__Your goal__:
Find the line with "Апрель 2020 (309, 766)". Repeat it and each line after it, exactly, down to the end of the records below.

(Extracted records)
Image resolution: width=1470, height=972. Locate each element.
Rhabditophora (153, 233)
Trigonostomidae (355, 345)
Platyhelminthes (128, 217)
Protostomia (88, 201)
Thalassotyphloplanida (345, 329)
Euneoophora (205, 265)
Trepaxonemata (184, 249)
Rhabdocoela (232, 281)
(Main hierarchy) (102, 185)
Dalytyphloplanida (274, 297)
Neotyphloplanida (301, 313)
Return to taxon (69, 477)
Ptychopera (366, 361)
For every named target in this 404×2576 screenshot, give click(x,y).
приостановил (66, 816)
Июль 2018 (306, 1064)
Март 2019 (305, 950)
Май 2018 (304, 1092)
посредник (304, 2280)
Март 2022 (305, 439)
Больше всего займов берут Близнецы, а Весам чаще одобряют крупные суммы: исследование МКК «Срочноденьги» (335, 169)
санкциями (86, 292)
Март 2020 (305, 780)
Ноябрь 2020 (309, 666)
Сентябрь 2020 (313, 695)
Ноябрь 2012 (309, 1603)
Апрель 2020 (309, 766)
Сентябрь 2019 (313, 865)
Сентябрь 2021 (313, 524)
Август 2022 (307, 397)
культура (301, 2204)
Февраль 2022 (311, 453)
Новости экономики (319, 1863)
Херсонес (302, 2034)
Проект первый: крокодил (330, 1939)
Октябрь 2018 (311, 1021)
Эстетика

__Completed exercise__:
Апрель 2020 (309, 766)
Сентябрь 2019 (313, 865)
Сентябрь 2021 (313, 524)
Август 2022 (307, 397)
культура (301, 2204)
Февраль 2022 (311, 453)
Новости экономики (319, 1863)
Херсонес (302, 2034)
Проект первый: крокодил (330, 1939)
Октябрь 2018 (311, 1021)
Эстетика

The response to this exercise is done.